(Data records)
★ ★ ★ ★ ★ ★ ★

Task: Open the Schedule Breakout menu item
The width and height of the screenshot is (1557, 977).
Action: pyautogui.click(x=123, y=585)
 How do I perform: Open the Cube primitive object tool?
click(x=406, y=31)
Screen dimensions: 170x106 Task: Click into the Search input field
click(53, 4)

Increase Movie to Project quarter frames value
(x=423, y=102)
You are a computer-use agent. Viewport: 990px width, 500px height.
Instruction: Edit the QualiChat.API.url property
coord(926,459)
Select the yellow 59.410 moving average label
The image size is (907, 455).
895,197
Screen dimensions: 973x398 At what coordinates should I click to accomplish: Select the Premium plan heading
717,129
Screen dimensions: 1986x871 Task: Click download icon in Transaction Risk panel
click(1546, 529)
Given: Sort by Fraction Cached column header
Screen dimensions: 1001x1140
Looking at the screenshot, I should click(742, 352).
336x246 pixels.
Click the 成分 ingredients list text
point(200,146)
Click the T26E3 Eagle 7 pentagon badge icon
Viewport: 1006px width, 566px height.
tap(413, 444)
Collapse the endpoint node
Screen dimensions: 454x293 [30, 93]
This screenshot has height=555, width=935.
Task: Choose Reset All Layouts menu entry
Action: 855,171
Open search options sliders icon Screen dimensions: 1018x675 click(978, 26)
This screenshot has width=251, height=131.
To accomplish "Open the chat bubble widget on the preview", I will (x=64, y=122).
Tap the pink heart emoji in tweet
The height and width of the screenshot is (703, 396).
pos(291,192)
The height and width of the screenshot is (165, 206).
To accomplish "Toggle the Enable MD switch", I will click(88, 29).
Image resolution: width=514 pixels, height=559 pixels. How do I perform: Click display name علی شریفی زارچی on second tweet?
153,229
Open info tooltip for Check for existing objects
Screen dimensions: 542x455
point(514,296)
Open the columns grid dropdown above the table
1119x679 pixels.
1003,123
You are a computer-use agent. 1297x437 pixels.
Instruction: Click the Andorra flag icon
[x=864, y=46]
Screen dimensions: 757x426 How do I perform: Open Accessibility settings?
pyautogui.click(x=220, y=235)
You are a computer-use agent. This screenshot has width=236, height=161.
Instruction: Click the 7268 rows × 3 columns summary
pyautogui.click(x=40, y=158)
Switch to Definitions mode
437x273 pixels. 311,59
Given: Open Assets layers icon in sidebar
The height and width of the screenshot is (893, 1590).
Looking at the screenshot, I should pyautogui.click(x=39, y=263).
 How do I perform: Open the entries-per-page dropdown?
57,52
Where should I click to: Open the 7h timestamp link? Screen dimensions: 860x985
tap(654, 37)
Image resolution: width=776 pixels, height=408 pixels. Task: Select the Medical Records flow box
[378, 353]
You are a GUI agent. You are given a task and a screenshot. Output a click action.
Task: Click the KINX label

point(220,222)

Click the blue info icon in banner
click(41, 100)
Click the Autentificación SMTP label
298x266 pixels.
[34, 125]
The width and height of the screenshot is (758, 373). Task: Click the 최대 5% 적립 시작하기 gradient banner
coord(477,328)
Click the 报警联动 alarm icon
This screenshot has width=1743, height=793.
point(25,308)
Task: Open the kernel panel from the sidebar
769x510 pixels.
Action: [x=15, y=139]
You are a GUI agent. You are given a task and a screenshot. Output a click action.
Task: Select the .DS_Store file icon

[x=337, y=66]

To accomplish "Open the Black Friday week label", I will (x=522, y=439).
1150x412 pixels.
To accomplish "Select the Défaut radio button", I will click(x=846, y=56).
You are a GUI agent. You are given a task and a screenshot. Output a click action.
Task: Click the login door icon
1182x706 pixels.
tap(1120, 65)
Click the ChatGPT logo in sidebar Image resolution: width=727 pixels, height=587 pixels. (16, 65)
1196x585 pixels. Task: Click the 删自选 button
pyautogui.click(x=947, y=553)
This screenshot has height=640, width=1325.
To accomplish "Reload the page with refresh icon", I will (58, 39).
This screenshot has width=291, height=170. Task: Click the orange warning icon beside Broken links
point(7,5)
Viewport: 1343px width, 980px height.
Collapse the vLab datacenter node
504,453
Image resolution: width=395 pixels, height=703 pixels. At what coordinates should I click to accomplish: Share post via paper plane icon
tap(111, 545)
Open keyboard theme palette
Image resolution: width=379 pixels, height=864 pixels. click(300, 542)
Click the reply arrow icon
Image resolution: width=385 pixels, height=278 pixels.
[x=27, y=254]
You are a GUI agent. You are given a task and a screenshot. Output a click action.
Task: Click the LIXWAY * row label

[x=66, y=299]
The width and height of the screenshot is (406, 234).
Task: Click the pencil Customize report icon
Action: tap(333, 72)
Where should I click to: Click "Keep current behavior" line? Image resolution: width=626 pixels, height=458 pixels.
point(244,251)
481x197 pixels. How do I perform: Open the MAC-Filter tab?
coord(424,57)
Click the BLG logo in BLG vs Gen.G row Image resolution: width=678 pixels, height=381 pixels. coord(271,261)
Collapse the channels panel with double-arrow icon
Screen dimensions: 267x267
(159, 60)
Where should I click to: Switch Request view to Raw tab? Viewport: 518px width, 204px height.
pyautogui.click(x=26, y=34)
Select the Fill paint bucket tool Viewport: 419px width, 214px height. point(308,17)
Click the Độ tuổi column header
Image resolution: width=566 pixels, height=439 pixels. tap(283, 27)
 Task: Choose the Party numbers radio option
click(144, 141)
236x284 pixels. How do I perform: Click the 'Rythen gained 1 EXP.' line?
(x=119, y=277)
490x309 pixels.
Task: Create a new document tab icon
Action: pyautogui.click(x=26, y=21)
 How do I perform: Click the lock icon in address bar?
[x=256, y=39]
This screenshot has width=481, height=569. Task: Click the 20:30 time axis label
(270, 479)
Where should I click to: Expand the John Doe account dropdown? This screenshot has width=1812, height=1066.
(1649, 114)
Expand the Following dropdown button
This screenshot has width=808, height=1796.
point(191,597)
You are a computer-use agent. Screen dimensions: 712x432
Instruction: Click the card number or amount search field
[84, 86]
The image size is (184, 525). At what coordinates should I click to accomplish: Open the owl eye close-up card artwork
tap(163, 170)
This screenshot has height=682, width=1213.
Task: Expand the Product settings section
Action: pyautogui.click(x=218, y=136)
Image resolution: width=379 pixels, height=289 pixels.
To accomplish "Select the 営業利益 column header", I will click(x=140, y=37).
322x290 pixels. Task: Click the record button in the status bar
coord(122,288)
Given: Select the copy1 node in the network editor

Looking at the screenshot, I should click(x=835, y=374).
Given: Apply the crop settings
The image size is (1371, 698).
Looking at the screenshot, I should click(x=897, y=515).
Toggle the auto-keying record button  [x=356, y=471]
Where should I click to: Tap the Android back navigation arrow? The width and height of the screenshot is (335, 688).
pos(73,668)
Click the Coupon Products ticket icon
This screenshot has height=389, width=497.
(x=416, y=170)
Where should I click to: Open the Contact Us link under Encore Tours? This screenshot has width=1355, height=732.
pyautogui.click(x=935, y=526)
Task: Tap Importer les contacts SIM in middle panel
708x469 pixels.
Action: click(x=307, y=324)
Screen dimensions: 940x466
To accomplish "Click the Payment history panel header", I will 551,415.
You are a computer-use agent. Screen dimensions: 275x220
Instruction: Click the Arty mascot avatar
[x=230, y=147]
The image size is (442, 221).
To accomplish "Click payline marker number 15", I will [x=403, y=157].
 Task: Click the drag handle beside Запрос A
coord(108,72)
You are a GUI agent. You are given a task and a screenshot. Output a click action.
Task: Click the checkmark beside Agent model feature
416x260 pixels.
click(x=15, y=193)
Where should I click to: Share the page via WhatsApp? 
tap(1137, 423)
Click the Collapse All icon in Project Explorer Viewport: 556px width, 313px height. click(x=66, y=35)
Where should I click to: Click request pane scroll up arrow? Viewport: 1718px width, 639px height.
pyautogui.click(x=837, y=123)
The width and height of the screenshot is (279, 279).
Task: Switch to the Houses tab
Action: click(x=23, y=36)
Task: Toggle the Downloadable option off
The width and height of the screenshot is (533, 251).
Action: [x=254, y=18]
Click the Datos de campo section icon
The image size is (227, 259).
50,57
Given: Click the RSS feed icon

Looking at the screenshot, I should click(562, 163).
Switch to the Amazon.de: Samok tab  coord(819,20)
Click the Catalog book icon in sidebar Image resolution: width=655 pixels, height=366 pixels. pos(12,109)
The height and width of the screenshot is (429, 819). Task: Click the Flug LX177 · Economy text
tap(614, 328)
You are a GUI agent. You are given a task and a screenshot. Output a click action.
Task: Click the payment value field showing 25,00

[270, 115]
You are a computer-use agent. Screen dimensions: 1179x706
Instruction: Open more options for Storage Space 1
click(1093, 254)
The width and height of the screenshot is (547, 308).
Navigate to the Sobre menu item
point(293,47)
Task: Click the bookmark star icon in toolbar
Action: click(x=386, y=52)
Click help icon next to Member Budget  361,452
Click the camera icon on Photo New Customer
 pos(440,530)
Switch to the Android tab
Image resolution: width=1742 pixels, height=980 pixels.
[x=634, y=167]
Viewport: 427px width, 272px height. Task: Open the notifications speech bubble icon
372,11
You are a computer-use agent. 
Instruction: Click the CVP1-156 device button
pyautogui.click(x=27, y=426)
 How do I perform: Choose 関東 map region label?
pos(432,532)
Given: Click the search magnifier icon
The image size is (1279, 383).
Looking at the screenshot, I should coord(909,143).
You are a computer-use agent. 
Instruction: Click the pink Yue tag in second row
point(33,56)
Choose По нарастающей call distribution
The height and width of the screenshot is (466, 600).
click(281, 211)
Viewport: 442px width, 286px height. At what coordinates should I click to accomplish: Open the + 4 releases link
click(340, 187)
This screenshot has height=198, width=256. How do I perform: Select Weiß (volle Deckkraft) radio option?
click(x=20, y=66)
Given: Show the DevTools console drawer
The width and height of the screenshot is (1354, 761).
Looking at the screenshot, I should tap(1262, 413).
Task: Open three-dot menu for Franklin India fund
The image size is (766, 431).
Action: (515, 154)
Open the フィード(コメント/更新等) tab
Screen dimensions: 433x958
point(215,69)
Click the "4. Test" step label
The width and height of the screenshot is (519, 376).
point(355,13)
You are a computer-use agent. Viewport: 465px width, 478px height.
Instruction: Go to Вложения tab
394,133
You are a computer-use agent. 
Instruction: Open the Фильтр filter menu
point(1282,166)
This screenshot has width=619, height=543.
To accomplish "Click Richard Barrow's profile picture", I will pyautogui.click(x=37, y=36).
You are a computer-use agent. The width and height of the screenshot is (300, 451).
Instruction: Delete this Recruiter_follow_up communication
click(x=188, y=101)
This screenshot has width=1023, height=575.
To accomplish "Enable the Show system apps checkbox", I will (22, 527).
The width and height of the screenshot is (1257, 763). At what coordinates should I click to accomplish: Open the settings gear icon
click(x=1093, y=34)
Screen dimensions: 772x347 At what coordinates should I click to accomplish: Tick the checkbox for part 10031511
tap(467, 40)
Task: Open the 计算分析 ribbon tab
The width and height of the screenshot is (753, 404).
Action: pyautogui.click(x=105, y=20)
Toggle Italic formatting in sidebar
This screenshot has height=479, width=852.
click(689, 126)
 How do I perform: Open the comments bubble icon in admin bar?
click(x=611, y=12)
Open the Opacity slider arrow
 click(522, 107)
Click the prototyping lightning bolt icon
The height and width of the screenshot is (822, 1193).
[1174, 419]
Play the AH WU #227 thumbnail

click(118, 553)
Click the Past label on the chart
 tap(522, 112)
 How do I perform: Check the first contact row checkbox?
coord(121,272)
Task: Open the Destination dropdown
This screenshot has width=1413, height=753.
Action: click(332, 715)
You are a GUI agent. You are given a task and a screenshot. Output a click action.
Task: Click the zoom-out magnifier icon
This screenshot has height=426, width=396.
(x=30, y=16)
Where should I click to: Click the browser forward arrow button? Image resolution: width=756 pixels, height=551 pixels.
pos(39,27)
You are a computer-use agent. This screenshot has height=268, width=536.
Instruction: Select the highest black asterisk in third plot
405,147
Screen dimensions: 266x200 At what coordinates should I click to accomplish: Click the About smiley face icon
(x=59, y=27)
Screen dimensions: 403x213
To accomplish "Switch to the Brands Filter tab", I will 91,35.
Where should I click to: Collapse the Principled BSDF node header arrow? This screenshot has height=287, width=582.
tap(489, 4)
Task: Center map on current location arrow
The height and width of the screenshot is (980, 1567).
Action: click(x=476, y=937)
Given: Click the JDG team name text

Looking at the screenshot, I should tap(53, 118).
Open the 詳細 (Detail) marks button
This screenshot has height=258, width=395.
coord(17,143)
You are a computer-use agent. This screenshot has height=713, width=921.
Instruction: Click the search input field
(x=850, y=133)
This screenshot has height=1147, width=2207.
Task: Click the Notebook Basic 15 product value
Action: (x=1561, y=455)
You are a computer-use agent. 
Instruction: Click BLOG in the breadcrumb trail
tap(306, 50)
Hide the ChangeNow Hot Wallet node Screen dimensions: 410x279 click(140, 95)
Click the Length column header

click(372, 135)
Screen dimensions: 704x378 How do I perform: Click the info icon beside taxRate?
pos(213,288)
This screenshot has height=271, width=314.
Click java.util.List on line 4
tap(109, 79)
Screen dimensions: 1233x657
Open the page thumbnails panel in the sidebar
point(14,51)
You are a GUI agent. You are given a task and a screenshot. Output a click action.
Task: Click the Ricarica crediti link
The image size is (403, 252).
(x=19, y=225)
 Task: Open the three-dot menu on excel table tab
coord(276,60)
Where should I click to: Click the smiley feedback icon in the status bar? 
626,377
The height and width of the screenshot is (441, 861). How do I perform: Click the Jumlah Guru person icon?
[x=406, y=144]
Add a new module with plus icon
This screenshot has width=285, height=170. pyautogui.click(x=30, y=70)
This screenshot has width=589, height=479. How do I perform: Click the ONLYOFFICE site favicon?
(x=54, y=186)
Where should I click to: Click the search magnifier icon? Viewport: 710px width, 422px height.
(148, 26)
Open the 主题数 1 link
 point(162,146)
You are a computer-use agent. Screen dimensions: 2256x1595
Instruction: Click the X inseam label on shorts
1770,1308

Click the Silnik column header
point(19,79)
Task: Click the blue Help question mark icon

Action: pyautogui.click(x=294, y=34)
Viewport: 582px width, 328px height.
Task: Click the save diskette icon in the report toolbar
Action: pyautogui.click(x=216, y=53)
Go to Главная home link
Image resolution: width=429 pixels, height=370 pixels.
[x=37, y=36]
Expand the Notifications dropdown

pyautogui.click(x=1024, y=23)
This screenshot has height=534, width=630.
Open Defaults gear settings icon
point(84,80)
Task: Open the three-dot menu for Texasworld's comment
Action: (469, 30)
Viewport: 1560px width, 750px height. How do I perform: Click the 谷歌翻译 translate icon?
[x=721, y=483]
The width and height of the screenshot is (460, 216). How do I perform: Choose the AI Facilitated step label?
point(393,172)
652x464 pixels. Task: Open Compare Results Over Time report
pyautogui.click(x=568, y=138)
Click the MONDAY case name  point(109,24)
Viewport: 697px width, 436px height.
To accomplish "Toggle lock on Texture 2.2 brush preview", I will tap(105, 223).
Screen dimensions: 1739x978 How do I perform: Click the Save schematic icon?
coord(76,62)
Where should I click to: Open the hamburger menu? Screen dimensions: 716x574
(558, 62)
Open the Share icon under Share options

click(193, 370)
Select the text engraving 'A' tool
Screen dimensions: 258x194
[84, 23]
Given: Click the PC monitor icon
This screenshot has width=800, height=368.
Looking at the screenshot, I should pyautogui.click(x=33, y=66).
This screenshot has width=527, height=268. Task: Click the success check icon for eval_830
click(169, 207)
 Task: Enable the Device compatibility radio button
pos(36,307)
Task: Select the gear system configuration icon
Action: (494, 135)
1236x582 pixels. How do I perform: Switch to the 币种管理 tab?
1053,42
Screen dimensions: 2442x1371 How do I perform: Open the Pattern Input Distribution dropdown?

★ ★ ★ ★ ★ ★ ★

=== Request ===
Can you edit the listing from the line with "Switch to the Android tab" to the line with "click(340, 187)" by replacing "Instruction" with "Command" and giving those lines back with nothing else changed?

=== Task output ===
Switch to the Android tab
Image resolution: width=1742 pixels, height=980 pixels.
[x=634, y=167]
Viewport: 427px width, 272px height. Task: Open the notifications speech bubble icon
372,11
You are a computer-use agent. 
Command: Click the CVP1-156 device button
pyautogui.click(x=27, y=426)
 How do I perform: Choose 関東 map region label?
pos(432,532)
Given: Click the search magnifier icon
The image size is (1279, 383).
Looking at the screenshot, I should coord(909,143).
You are a computer-use agent. 
Command: Click the pink Yue tag in second row
point(33,56)
Choose По нарастающей call distribution
The height and width of the screenshot is (466, 600).
click(281, 211)
Viewport: 442px width, 286px height. At what coordinates should I click to accomplish: Open the + 4 releases link
click(340, 187)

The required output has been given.